LGBT+ History Month takes place throughout February and this year's theme is Medicine #UnderTheScope. A month to celebrate LGBT+ people's contribution and those who pioneered in the field of medicine and healthcare, both historically and today.

We thought this month would be a great opportunity to shine the light on Sir Harold Gillies, a pioneer plastic surgeon at the forefront of new techniques, who carried out one of the first modern sex reassignment surgeries from male to female in 1951. Prior to this, Gillies was an adviser to the War Department during World War II and during the war established four units to receive casualties. He practised at one of these units in Rooksdown House, Park Prewitt, Basingstoke. During this period, he trained many doctors from Commonwealth nations in plastic surgery and developed multiple facial reconstruction techniques.
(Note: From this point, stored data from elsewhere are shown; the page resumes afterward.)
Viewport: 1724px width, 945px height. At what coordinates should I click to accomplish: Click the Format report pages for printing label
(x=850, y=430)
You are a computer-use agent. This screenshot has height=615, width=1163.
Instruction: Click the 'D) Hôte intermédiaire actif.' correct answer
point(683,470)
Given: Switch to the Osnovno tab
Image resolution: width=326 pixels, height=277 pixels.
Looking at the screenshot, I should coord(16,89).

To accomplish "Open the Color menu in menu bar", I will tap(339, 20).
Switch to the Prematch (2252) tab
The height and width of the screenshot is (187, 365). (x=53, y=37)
Gillies retired from Rooksdown and remained an honoury consultant until it closed in 1959.

Located in Limes Park, Rooksdown is a blue plaque dedicated to Sir Harold Gillies which forms part of the Basingstoke Heritage Society blue plaque walk. A bust of Gillies is located in the Peace Garden at War Memorial Park and near the entrance to the park you can see the Pride Progress Flag flying at the Civic Offices throughout February.
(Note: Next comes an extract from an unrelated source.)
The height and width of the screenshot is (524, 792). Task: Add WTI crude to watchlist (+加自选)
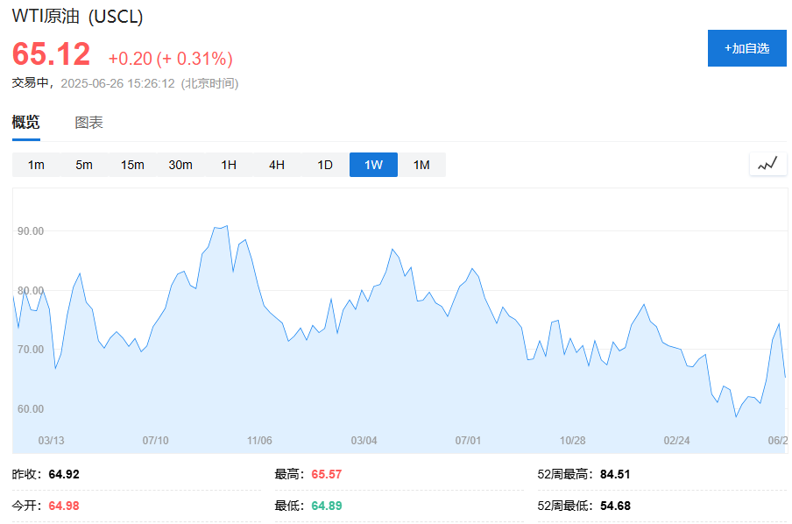coord(746,48)
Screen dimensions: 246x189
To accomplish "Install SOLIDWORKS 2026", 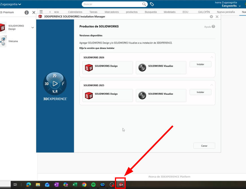I will 200,64.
If you want to learn more about LGBT+ History Month, you can visit the Basingstoke Discovery Centre to view its LGBTQ+ display. You can also find a broad selection of books about the history of LGBT+ on Borrow Box.

Willows Coffee House in Cross Street, organises LGBTQ+ coffee mornings on every second Saturday morning of each month. For more up to date information about dates and times, be sure to check their Facebook page.

Outside of the borough, see the Visit Hampshire website for more information on LGBTQ+ breaks and events in Hampshire.


There are several resources which are available all year around. Young local LGBTQ+ people can find more information on the Breakout Youth website. For more support services around Hampshire please visit Lesbian, Gay, Bisexual and Transgender communities | Health and social care | Hampshire County Council ( You can also refer to the Hampshire LGBT+ Alliance | Hampshire County Council ( website for more information.

Five ways you can become an LGBTQ+ Ally

Listen to what LGBTQ+ people are saying. Follow LGBTQ+ people on social media and consume content created by LGBTQ+ people. Take note of what words a person uses to describe themselves and their sexual orientation and/or gender identity.

Avoid assumptions
Not everyone you meet is straight and/or cisgender. Avoid using gendered language where these assumptions are implied, e.g. instead of asking someone about their girlfriend/boyfriend or husband/wife, ask about their partner.

Educate yourself and stay informed
Follow LGBTQ+ topics in the news to keep up to date on the current issues for the LGBTQ+ community. Read blog posts and news articles written by LGBTQ+ people. Recognise that language evolves and be open to new concepts and ideas.

Know your own limits as an ally
Don't be afraid to admit when you don't know something. It is better to admit you don't know something than to make assumptions or say something that may be incorrect or hurtful.

Be visible in your support
If you are visibly showing your support and having conversations about LGBTQ+ inclusion, this will create an environment where more people feel safe and comfortable to be themselves.